--- Instructions to follow ---
Scan the lines below; pull out those with "arrow".

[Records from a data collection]
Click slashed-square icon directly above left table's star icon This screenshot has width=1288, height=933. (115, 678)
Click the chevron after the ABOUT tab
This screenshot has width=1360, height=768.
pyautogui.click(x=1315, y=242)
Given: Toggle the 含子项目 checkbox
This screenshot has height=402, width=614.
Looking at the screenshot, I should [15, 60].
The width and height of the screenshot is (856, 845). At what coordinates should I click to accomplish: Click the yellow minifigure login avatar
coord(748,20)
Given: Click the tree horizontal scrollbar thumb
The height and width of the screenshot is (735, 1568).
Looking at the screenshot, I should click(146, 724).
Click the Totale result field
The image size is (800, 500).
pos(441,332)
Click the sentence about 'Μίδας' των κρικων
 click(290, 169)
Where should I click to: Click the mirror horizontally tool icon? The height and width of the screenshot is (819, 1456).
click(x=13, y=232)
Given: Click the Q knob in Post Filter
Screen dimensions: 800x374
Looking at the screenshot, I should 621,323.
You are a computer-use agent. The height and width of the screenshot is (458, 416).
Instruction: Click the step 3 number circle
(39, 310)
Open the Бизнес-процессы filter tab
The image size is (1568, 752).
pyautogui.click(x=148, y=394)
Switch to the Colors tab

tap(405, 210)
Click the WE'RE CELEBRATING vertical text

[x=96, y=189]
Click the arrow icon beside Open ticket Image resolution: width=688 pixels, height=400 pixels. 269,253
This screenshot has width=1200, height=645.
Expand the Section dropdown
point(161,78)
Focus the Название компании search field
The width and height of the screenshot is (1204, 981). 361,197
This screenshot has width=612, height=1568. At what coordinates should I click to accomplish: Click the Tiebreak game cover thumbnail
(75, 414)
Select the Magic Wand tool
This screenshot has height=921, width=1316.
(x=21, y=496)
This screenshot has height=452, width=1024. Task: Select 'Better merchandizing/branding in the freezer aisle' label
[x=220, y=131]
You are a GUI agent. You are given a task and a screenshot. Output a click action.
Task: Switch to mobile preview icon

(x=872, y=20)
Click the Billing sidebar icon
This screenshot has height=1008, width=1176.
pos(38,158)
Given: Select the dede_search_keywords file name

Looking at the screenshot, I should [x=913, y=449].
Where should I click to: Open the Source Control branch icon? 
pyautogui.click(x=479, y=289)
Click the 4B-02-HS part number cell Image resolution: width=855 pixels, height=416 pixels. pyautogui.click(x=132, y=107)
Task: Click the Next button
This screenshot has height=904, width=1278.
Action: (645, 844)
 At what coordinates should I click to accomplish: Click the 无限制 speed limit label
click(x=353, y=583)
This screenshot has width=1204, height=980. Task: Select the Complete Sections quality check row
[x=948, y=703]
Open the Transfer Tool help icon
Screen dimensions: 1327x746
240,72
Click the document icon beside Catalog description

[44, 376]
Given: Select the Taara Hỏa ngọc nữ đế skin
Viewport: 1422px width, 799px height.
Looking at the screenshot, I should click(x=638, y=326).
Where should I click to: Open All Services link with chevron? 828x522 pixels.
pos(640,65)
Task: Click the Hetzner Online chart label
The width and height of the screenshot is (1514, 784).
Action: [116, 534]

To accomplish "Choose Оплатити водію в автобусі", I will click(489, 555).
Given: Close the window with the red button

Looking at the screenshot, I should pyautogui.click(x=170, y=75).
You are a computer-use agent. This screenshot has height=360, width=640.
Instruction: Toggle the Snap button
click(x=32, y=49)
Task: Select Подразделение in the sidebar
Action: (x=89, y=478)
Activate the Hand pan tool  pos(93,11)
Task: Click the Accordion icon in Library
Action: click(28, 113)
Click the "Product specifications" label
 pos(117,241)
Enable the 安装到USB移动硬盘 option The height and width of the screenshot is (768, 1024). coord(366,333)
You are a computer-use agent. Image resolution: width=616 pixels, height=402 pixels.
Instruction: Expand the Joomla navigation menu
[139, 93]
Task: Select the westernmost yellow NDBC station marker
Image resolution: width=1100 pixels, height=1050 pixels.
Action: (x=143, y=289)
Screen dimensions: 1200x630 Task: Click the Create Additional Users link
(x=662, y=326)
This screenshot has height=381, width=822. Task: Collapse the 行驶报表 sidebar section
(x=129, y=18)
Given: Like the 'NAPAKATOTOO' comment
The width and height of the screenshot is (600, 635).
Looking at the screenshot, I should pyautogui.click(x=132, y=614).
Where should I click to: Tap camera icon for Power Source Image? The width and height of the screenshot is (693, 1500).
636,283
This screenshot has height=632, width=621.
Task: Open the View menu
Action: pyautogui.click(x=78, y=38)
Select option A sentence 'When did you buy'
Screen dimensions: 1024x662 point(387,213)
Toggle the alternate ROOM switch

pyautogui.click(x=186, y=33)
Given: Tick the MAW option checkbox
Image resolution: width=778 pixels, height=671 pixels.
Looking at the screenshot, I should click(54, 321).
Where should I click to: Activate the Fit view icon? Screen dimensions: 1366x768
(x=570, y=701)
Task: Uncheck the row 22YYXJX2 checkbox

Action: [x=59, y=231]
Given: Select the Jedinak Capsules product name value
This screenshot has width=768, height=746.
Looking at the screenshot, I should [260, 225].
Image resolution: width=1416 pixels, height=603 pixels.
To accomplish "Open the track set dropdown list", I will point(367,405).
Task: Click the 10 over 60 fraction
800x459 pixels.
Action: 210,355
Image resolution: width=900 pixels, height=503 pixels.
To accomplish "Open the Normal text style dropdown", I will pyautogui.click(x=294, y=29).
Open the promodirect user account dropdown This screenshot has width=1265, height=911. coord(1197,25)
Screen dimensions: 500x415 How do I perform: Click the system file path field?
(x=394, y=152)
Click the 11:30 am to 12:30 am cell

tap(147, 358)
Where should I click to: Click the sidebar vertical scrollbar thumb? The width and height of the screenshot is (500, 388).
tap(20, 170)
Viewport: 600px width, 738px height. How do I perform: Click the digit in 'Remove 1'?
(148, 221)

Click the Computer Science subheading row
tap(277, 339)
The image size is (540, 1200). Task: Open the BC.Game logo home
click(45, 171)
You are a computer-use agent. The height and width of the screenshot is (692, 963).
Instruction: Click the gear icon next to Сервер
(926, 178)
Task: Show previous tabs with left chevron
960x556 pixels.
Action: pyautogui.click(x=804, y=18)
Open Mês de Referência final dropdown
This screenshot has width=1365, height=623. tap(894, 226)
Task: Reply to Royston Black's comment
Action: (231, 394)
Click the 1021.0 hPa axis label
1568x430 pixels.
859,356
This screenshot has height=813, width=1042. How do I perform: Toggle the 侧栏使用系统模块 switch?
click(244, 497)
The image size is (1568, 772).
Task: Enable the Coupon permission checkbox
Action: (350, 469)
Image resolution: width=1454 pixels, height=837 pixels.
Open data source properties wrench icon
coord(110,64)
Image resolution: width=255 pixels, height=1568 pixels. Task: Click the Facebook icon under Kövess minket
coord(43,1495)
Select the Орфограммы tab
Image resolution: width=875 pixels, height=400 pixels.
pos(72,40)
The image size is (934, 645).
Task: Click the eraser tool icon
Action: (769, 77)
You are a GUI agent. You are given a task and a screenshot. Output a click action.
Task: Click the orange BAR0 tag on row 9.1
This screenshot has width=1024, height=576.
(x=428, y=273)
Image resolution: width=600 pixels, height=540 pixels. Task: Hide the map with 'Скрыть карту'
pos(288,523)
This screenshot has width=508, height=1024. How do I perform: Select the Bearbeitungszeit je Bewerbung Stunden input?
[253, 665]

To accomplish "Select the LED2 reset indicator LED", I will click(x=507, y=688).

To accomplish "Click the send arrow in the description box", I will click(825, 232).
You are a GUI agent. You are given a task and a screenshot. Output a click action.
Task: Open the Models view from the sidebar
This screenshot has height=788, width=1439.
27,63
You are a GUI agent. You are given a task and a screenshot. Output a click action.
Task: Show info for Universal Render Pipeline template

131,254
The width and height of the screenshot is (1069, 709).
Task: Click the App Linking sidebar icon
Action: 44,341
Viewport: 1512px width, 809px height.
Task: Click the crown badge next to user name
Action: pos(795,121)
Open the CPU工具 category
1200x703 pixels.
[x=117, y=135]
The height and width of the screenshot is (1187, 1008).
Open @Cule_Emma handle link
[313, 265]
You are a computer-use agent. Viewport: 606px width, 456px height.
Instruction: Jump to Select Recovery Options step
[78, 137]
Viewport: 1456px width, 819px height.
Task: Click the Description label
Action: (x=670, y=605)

--- Output ---
Click the arrow icon beside Open ticket Image resolution: width=688 pixels, height=400 pixels. 269,253
To accomplish "Click the send arrow in the description box", I will click(825, 232).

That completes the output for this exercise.